I should also note that number is Ruby files only.


I also wonder how they handle merge requests in a monorepo, especially when it comes to the code review process.


It's possible to get stuck in merge hell where all your reviewers ok the PR but someone merged a conflict 2 seconds ago, or you've got a reviewer in Singapore while you're in SF and conflicts appeared overnight.

In general it was pretty rare, in my experience. The code bases were pretty well modularized.


Typically you have owner files or similar in the subprojects that are read by automation tooling and humans alike


Hi! I work at Stripe on this. What're you curious about?


When you are working on a large monolith, how exactly do you managed pull request?

Are they split into git-sub modules/ frameworks? Curious to know the development code review flow.


PR's are not split into submodules/frameworks for distinct review purposes. Functionally though, right now we have three distinct monorepos (not very 'mono' but we're working on it!), that represent our three main development stacks.
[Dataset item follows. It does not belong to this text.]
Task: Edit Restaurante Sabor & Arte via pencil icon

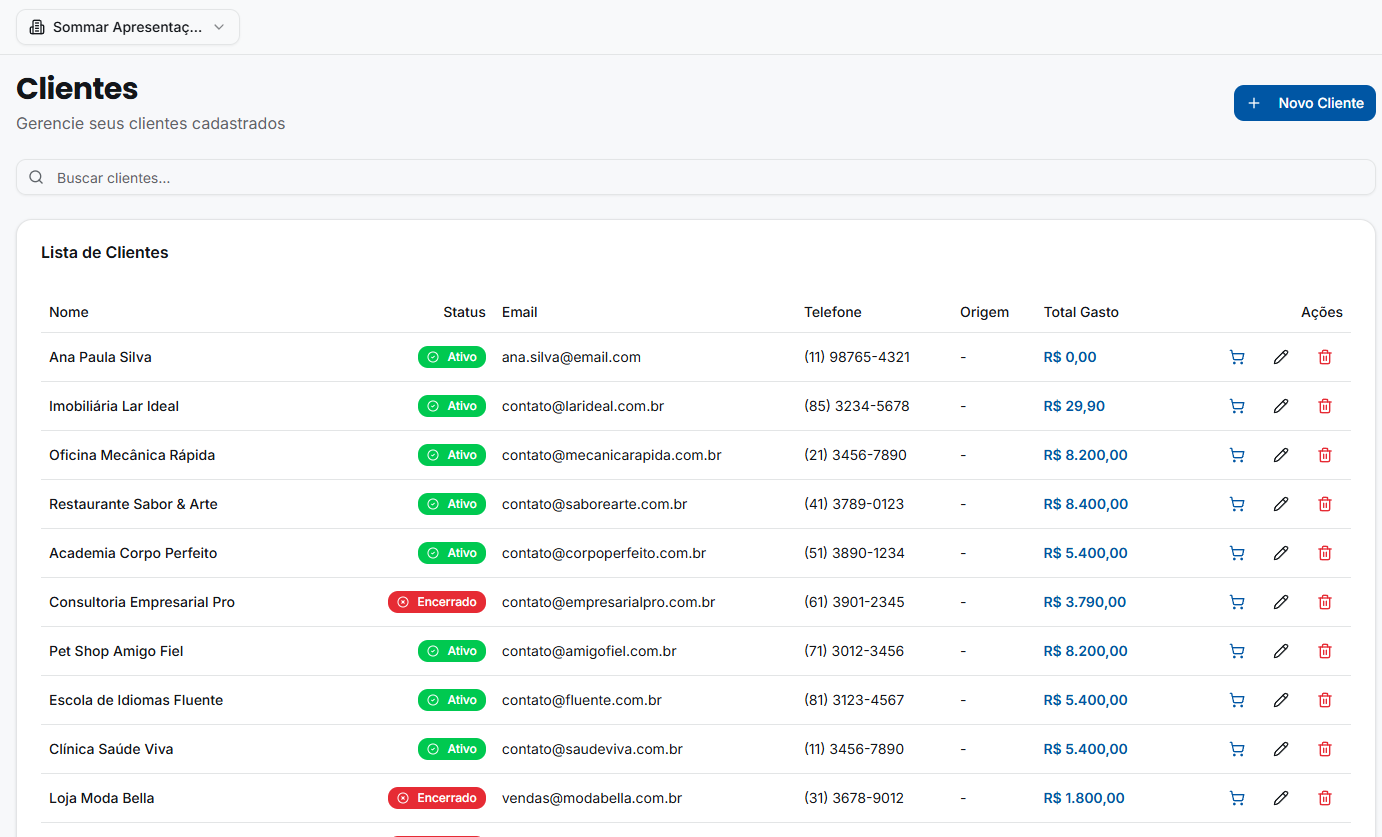Action: pyautogui.click(x=1281, y=504)
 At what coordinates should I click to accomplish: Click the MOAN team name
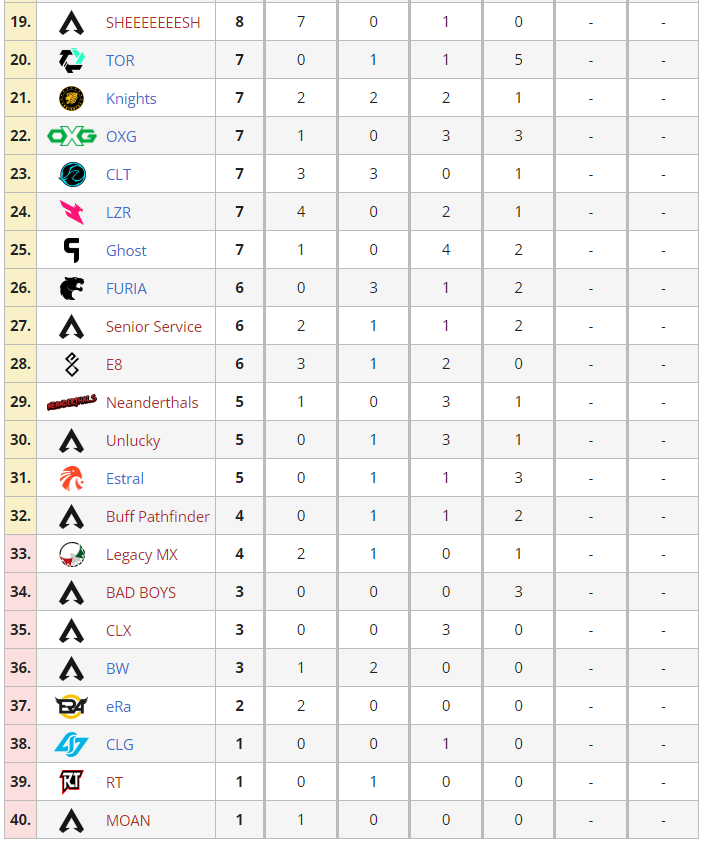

In our PR tooling, there's nothing that enforces/encourages scoping changes to a specific subset of any given repo. We generally encourage smaller PRs as a best practice, but a huge chunk of the benefit of a moonorepo is folks can make cross-cutting changes if/when necessary.

We have some custom goo on top of Github that manages the review flow. Specifically, we try to make it easy for folks to farm out reviews to the teams that own the code you're editing, so they don't have to hop in Slack and track down reviewers.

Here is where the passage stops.